もちろん、話題は昨晩のオウルベアのすき焼きについてである。
「本当に美味しかったね~……。あれってどうやって作ってるんだろう? 」
「確かに私も気になるな。今度、大佐殿に訊いてみるか」
「ボクたちにもつくれるかな? 」
「特別難しくないはずだ。砂糖やみりん、酒を使っているという話だからな」
「へえ~! 」
「機会があれば、是非ウチでも作りたいものだ」
「うんうんっ」
「とはいえ、そのようなご馳走を作るには、今の私たちにとって道のり険しいわけだが……」
「……そうだね」
いま、我が家は財政難。
料理研究などの余裕があるわけでもなし、明日の生活すら分からない状態だ。
(しかし、昨日の儲けは大きい。三十万ゴールドは明らかな浮き分。当面の食費もなるし、あの山小屋を立て直す道具も買うことも出来る。折角だから商店街で木こりオノでも購入して、今日は中継地点を切り開こうか)
今日、これから何をするべきなのか予定を立てる。
だが、昨日の時点で"やりたい"と考えていた、あるコトを思い出した。
「そうだ、今日はラファエルの鍛錬をしようと考えていたんだ」
ぱちんッ。
指を鳴らして言った。
ラファエルは「ボクの修行!? 」と声高々に反応する。
「朝も早いが、鍛錬するには良い時間だな。ラファエル、体調は良好か? 」
「すこぶる良好だよ! 」
「それなら良し。これから先、日課としてキミの鍛錬を取り入れよう」
「ボクも強くなれるかな」
「なれるさ。私が教えるんだからな。しかし、教科書を用いた勉学にも励んで貰うぞ」
「……はい」
そればかりは苦手なようで、返事が若干曇りがちになった。
「ま、今日のところは参考書の一冊も無い。今日は肉体訓練といこう」
「肉体強化って、何するの? 」
「キミの場合、ここ最近の山登りを見る限り体力はそこそこついていると知った」
「うん? 」
「本来、戦い方の基礎として足腰の強化が必要だが、そこはある程度飛ばしても構わないかもしれない」
「……ってことは、今日から戦い方を教えてくれるの! 」
「教えても良いとは思う。だが、私のやり方は少々強引だし、素直についてこれるか……」
「ついていく。言われたことは全部やる! 」
ルリアの強さを垣間見てから、興奮冷めやらぬラファエルは全力で懇願した。
「もちろん基礎体力の鍛錬は出来る限り行うぞ。文句を言わずにやれるか? 」
「やります! 」
「そうか。それなら、今からでも始めようか」
「う、うんっ! 」
戦い方を覚えることが出来る。
自分もお姉さんのように強くなれるかもしれないと、ラファエルは心底喜んだ。
だが、実際にルリアの指南が始まった途端、ラファエルは「ええ」と頬をヒクつかせる。
「……お、お姉さん、これって」
午前九時、自宅の庭先。
ラファエルは鉄鋼剣を握り締めていたが、ルリアはその辺に落ちていた"細い木の枝"一本で対峙していたからだ。

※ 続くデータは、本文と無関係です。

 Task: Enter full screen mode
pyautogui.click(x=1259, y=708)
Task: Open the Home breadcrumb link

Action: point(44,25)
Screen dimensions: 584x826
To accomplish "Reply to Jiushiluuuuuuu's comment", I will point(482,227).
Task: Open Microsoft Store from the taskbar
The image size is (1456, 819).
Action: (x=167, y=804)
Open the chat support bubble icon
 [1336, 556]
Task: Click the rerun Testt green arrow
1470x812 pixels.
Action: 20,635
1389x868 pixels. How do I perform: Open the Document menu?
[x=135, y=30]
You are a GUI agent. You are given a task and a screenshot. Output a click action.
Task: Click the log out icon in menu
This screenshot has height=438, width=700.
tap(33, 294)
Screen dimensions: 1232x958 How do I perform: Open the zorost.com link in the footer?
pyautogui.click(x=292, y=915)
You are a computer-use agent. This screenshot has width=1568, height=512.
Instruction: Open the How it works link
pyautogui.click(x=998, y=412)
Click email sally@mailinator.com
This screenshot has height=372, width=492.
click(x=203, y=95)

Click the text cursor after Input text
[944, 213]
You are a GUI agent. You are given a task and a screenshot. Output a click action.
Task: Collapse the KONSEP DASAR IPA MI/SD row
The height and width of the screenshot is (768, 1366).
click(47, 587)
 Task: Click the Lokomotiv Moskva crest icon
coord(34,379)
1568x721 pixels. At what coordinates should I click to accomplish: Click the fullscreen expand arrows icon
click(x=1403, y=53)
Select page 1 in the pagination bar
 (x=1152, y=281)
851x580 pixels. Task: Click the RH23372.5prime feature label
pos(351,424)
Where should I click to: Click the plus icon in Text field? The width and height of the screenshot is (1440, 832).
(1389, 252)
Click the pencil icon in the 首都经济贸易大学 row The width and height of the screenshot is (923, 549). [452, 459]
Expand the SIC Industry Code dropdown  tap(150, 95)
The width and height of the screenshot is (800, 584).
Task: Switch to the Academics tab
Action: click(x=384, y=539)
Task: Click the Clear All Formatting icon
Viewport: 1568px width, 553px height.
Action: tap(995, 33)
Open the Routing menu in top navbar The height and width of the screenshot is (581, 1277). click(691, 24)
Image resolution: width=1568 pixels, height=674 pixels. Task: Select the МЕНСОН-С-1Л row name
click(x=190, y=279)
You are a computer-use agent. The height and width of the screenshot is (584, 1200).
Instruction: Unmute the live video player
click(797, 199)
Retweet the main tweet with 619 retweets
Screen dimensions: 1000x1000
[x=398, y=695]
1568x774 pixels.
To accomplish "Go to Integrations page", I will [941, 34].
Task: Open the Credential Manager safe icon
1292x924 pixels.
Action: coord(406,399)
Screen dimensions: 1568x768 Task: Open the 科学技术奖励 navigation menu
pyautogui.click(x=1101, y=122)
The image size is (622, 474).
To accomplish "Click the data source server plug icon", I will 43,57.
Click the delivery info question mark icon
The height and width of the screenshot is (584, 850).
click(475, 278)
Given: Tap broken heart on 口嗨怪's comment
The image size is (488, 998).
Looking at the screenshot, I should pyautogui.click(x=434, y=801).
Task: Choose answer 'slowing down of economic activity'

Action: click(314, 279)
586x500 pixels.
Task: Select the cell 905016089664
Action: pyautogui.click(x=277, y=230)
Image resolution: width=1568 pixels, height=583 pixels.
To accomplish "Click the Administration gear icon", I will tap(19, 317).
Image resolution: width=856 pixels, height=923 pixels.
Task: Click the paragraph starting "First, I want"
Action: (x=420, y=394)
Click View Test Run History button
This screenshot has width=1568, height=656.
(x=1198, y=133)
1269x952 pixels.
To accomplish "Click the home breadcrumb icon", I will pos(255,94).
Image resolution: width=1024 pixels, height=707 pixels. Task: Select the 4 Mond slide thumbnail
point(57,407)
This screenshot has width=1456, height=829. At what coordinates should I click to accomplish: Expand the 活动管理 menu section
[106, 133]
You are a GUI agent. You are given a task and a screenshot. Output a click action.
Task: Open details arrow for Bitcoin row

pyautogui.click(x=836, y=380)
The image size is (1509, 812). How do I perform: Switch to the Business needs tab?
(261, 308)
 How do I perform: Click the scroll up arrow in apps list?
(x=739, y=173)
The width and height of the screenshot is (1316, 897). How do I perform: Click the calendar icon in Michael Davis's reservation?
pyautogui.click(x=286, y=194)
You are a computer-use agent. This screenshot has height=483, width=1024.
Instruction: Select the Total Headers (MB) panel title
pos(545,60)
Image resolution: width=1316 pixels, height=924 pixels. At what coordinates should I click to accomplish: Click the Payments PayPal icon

「どうした。早くかかってこい。今説明した通り、私を殺す気で来るんだぞ」
「……ま、待って、質問したいです。お姉さんはどうして木の棒なの!? 」
「これで充分だからだ」
「こっちは本物の剣だよ? 」
「それは、私を怪我させると思っている発言か」
「当然だよ! 」
「ハハハ、私も舐められたものだ。剣の素人に怪我なんてさせられるわけがないだろう」
ルリアは木の枝を指先で巧みに回しながら言う。
「そもそも、キミは剣の重さも知らなかった人間だぞ。それで私に怪我をさせるかもしれないなど思う必要など無い」
「そ、それはそうだけど……でも、考えていたより剣は軽いんだ。万が一ってこともあるかもしれない! 」
「軽いか。確かにそのロングソード三キロ未満だからな。見た目よりずっと軽いし、そこは驚くかもしれん」
意外なことに、ロングソードと呼ばれる長剣の重量は一キロから三キロ程度である。
また、よっぽどな大剣を除き、現実的に扱われる両手剣の重量も五キロ程と想像よりも非常に軽めだ。
しかし、三キロという重量は軽そうに見えて、実際は非常に負担のかかる重さなのだ。
「丁度良いから一つ指南をしておこう。持った感触は軽いかもしれないが、それがネックだ。普段、腕力を使っていないなら三キロ程度といえどもそれを振り続けられるほど筋持久力は備わっていない。恐らくは十回も振れば腕に疲労感を覚えてくるはずだ」
……十回程度で?
ラファエルは驚いた。
「だから剣の素振りをする。素振りは、基本の型を覚える意味もあるが、根本的な鍛錬の意味は筋力アップだ。剣に慣れ、振り回されずに振り回すようになるための鍛錬なのだ」
「……じゃあ、まずは素振りからやる必要があるんじゃ」
「素振りは自発的にすれば良い。私が直接指南出来る時は、流動的に戦えるようにするためにも実戦をしたほうが成長は早い。だが、さっき言った通りキミは今まで剣も握った事が無かったわけだ。だから、私は木の棒程度で十分ということで……」
また、ラファエルに対し、闘志焚き付ける言葉を口にする。
「それとも、なんだ。キミは男のコでありながら、私に恐怖を覚えているのか。そんな立派なロングソードを装備しているクセに、木の棒を握る私に恐れをなして攻撃出来ないという……そういうことで良いんだな」
フン、と鼻で笑ってみせた。
ラファエルは少しカチンとしたようで、鉄鋼剣をギチリと両手で強く握りしめ、言った。